Two things need to be said about the sordid scandal surrounding disgraced lobbyist Jack Abramoff: Most lobbyists aren’t crooks, and most members of Congress are honest.

Maybe this goes without saying, but we need to be reminded of it as the tale unfolds of tainted campaign contributions to buy influence on Capitol Hill and the investigation proceeds to find out who else will be caught in Mr. Abramoff’s deceit, deception and double-dealing.

While Washington lobbying as a profession has become a euphemism for shady practices and influence-peddling, I’ve known it to be a respectable trade, representing the large and varied interests of honest constituencies who want to make sure their views are fully presented in the nation’s capital.

Lobbyists here represent just about everyone, from mail carriers to big oil, from small businesses to the Fortune 500, from nursing homes to giant HMOs, from the homeless to the housing industry, from firearm companies to gun owners. These lobbying organizations were, by and large, begun by honest, hard-working people with collective interests who came together to protect and promote their causes, businesses, livelihood and legal rights.

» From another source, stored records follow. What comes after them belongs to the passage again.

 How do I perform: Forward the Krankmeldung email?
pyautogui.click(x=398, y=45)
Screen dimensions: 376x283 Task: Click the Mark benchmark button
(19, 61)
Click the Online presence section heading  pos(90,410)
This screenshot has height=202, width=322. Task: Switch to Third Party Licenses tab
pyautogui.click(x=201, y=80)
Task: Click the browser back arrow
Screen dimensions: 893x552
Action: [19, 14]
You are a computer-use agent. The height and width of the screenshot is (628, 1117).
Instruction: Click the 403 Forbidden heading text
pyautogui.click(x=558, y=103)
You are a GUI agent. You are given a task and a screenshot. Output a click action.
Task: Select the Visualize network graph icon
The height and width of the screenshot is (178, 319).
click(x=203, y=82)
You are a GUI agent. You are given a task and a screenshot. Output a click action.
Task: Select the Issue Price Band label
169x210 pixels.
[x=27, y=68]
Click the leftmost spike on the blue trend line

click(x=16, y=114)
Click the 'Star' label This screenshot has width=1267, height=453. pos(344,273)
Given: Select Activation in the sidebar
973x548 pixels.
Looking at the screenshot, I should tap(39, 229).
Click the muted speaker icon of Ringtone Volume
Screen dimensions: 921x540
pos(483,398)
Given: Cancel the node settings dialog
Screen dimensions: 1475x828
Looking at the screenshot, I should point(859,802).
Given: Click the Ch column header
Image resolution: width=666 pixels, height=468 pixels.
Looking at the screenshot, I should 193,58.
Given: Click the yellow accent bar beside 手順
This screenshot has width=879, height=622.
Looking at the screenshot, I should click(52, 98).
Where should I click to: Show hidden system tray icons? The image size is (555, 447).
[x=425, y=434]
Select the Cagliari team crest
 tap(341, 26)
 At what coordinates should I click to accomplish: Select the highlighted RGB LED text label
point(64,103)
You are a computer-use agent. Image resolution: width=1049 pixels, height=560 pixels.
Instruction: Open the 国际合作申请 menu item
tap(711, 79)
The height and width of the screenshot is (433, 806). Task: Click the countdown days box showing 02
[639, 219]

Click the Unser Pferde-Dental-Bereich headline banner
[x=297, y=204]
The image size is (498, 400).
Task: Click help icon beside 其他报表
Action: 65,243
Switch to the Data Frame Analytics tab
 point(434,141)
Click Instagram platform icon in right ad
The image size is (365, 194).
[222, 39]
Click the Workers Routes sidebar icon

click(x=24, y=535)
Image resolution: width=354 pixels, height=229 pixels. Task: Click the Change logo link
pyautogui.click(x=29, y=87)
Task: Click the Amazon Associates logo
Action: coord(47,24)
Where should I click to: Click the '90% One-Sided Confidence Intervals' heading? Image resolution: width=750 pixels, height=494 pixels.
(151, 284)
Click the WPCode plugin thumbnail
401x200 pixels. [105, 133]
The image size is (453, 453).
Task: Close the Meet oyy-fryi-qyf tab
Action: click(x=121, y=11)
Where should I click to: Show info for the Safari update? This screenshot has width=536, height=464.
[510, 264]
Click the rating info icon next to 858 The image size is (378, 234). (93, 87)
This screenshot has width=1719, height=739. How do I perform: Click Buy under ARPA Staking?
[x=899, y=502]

There are very large, well-heeled lobby forces here that represent the big and the powerful, and modestly funded groups that represent the small and the weak. Individually, their voices are disbursed and unheard. But when they band together, they become a force to be reckoned with in the most powerful centers of the government.

They represent veterans, senior citizens, real estate brokers, bankers, farmers, doctors and nurses — the full panoply of our country’s citizenry.

In most cases, when a lobbyist calls on a lawmaker, the only thing they have to offer are their arguments or grievances for their position on some legislation, regulatory rule or misfortune.

In my business, lobbyists for organizations provide me much valuable information that often doesn’t get reported on the nightly news. Any given week I will talk to lobbyists from dozens of these groups — from the U.S. Chamber of Commerce, the biggest of all, to privacy-rights groups fighting to protect homeowners from big government seizures under eminent domain.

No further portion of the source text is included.